I do agree. The last three weeks I have been testing an
arc-1680-sas-controller with an external cabinet with 16 sas-disk at 1
TB. The server is a E5405 quad-core with 8 GB RAM. Setting the card to
jbod-mode gave me a somewhat unstable setup where the disks would stop
responding. After I had put all the disk on the controller in
passthrough-mode the setup did stabilize and I was able to copy 3.8 of
4 TB of small files when some of the disks bailed out. I brought the
disks back online and restarted the server. A zpool status that show
online disks also told me:

errors: Permanent errors have been detected in the following files:
        ef1/image/z018_16:<0x0>

The zpool consisted of five disks in three seperate raidz in one zpool
including one spare.

The only time I've experienced that the server could not get the zpool
back online was when the disks for some reason failed. I find it
completely valid that the server panics rather than write inconsisten
data.

Everytime when our internal file-server suffered a unplanned restart
(power failure) it always recovered (solaris 10/08 and zfs ver. 4).
But this Sunday Aug. the 10'th the same file-server was brought down
by a faulty UPS. When power was restored the zpool had become
inconsistent. This time the storage was also affected by the
power-outage.

Is it a valid point that zfs is able to recover more gracefully when
the server itself goes down rather than when some of the disks/LUN's
bails out? The reason I ask is because that is the only time I've
personally seen zfs unable to recover.

>  The data recovery utility can ask me questions about what I want it
> to do in an ambiguous situation, or give me only partial results.

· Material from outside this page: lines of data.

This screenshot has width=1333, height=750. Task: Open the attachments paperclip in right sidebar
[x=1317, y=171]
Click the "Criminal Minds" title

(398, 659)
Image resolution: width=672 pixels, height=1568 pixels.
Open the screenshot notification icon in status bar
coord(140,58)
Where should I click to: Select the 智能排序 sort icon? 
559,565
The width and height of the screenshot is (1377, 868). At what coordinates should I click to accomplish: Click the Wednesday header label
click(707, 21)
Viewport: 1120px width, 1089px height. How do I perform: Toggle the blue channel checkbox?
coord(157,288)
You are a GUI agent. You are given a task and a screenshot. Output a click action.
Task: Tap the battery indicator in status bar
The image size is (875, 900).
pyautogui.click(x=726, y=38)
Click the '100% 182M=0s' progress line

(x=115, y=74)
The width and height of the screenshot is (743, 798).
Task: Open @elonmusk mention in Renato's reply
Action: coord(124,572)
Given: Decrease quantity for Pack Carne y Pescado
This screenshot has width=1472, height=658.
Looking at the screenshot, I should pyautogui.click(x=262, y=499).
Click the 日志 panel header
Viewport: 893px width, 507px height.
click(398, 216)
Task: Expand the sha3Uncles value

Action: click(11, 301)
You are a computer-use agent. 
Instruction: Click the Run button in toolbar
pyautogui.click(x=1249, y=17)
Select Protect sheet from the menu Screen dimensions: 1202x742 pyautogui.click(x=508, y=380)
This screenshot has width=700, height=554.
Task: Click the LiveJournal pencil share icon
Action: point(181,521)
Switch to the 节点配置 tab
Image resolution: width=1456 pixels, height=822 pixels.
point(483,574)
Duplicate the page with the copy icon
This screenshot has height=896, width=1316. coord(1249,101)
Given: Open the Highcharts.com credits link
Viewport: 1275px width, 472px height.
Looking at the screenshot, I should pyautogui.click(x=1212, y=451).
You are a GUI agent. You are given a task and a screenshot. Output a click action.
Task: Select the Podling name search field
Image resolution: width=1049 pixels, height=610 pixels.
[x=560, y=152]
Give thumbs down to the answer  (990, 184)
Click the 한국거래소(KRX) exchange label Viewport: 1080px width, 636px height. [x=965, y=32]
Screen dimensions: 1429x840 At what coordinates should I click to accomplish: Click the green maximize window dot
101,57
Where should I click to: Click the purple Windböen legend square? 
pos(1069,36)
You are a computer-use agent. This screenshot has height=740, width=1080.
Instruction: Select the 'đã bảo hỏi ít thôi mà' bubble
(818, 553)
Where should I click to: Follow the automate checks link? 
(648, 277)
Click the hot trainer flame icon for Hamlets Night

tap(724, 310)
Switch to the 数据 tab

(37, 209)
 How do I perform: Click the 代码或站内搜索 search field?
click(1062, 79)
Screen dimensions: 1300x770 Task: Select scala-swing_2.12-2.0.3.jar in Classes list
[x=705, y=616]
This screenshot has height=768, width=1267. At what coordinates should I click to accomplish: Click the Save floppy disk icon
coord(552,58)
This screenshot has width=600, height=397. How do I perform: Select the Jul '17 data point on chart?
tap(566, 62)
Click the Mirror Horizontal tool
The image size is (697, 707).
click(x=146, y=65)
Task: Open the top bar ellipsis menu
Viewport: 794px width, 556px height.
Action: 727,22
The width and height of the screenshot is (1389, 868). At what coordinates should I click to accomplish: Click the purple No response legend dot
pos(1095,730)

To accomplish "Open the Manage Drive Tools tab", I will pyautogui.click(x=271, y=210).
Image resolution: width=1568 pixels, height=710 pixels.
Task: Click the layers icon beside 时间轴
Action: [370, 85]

Our nfs-server was also on this faulty UPS. This is running solaris 9
on sparc with vxfs and is managing 109 TB of storage on a HDS. When I
switched on the server I saw the it replayed the journal and marked
the partition as clean and came online. I know that there is no
guarantee that the data are consistent but at least vxfs have had many
years to mature.

I had initially planned to migrate some of the older partitions to zfs
and thereby test it. But I've changed that and will try the setup with
the arc-1680-controller and sas-disks as an internal file-server
instead for a while and rather add additional storage to our solaris
9-server and vxfs.

Zfs have changed the way I look at filesystems and I'm very glad that
Sun gives it so much exposure. But atm. I'd give vxfs the edge. :-)

-- 
regards
Claus

When lenity and cruelty play for a kingdom,
the gentlest gamester is the soonest winner.